-- begin Records for this exercise --

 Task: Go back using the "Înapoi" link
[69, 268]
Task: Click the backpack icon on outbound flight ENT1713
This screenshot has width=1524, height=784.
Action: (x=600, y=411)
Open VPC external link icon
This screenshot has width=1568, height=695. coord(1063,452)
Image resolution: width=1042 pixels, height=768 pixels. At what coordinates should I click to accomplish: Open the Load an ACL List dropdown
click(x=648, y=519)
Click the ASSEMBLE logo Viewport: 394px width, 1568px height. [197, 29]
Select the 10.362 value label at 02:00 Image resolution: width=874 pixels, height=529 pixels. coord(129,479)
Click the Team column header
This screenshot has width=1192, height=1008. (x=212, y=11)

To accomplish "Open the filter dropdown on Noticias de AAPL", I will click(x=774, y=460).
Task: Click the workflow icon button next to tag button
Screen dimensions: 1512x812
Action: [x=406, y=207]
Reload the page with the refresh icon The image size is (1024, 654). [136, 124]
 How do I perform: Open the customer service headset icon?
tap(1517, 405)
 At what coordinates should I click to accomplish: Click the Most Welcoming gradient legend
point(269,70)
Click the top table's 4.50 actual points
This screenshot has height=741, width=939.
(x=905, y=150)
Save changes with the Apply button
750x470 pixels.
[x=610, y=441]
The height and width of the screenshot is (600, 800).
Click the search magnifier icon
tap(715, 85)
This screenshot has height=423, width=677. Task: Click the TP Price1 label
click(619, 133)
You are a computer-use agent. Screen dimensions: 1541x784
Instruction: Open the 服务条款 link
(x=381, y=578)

-- end Records for this exercise --

#### What to produce:
Write out all of the records above again, replacing each "icon" with "symbol" and keeping everything else unchanged.

#### Answer to this exercise:
 Task: Go back using the "Înapoi" link
[69, 268]
Task: Click the backpack symbol on outbound flight ENT1713
This screenshot has width=1524, height=784.
Action: (x=600, y=411)
Open VPC external link symbol
This screenshot has width=1568, height=695. coord(1063,452)
Image resolution: width=1042 pixels, height=768 pixels. At what coordinates should I click to accomplish: Open the Load an ACL List dropdown
click(x=648, y=519)
Click the ASSEMBLE logo Viewport: 394px width, 1568px height. [197, 29]
Select the 10.362 value label at 02:00 Image resolution: width=874 pixels, height=529 pixels. coord(129,479)
Click the Team column header
This screenshot has width=1192, height=1008. (x=212, y=11)

To accomplish "Open the filter dropdown on Noticias de AAPL", I will click(x=774, y=460).
Task: Click the workflow symbol button next to tag button
Screen dimensions: 1512x812
Action: [x=406, y=207]
Reload the page with the refresh symbol The image size is (1024, 654). [136, 124]
 How do I perform: Open the customer service headset symbol?
tap(1517, 405)
 At what coordinates should I click to accomplish: Click the Most Welcoming gradient legend
point(269,70)
Click the top table's 4.50 actual points
This screenshot has height=741, width=939.
(x=905, y=150)
Save changes with the Apply button
750x470 pixels.
[x=610, y=441]
The height and width of the screenshot is (600, 800).
Click the search magnifier symbol
tap(715, 85)
This screenshot has height=423, width=677. Task: Click the TP Price1 label
click(619, 133)
You are a computer-use agent. Screen dimensions: 1541x784
Instruction: Open the 服务条款 link
(x=381, y=578)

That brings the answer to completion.